Many parts of the City of Toronto have a combined sewer system like many of Canada's older cities. In times of heavy rainfall these systems become overwhelmed and overflow into waterways.

Toronto does have a $3 billion plan to upgrade its infrastructure and build overflow pipes to store extra water during storms that can be treated once the rain has stopped. However, the first phase isn't expected to begin for another ten years and could take as many as 25 to complete.

SwimDrinkFish staff are familiar with the overflow problem that occurs in times of heavy rain, so on the morning of August 8 members of their Lake Ontario Waterkeeper program headed out to observe the water quality in the harbour front.

The water was filled with everything from branches and leaves to plastic tampon applicators, shredded toilet paper and syringes. The City of Toronto does water sampling at 11 beaches but not on the entire waterfront.

Toronto Inner Harbour debris

Water samples taken that day revealed the highest levels of E. coli ever recorded by their team at Marina 4 at levels of 24 196 per 100mL. These results were over 241 times higher than the city's guidelines for recreational water quality. Marina 4 is not strictly a beach but is popular with recreational water users and serves as a marina for houseboats.

Escherichia coli is an indicator of fecal bacteria in the water. While swimming in the water can cause gastrointestinal illness often by swallowing the water, simple skin contact is a hazard too. It can increase the possibility of skin, ear and eye infections.

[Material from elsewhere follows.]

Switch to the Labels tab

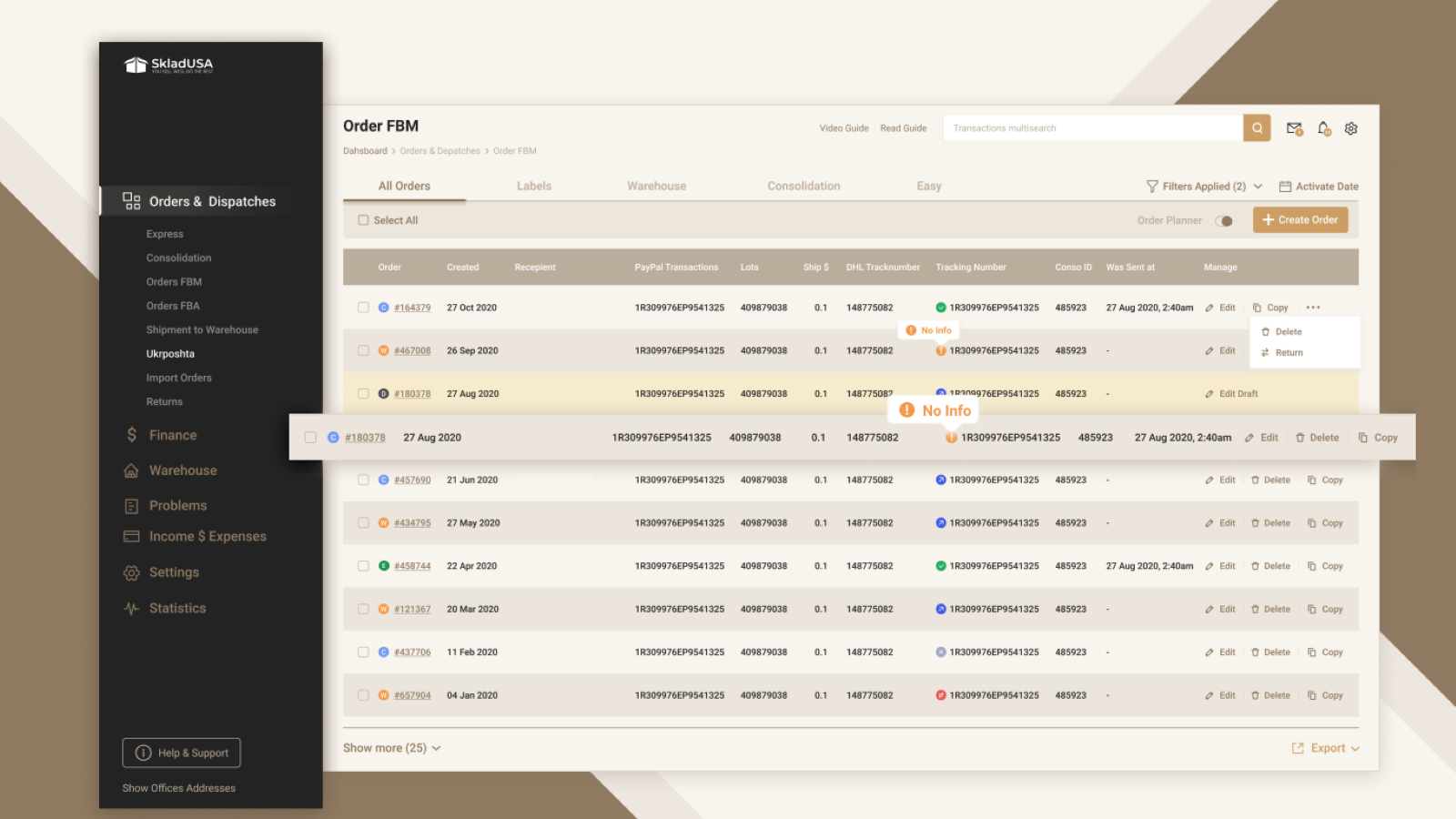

Krystyn Tully, Vice-President of the national water advocacy group Swim Drink Fish said that the problem in the harbour was still apparent up until August 14, a week after the flood.

Swim Drink Fish wrote a letter to the City of Toronto about their concerns with water sample results, and photos of the debris. Tully said the response from Acting General Manager of Toronto Water Frank Quarisa was that they understood the problem had been resolved.

But when staff returned to do some more sampling, Tully said "what we saw in the harbour was more sewage debris, a lot of dead rats, and a lot of needles. In a particular there's a canoe and kayak camp for kids and the camp counsellors have been cleaning the hypodermic needles out of the water to try to make it safer for the kids who are in those classes..."

The latest sample results came in as Tully spoke to this reporter. She said the results at Marina 4 were down to 197 per 100mL, but Bathurst Street, an area commonly used by people kayaking and stand up paddle-boarding was still at the 23 000 per 100mL level. The area being used by the kayak camp has decreased to 33 per 100mL but debris remains an issue.

While the heavy rain event experienced last week was certainly out of the ordinary, there are 86 combined sewer outflows in older parts of the city that SwimDrinkFish says commonly discharge into waterways.

SwimDrinkFish regularly tests several areas twice a week and publishes all their sample data on www.theSwimGuide.org.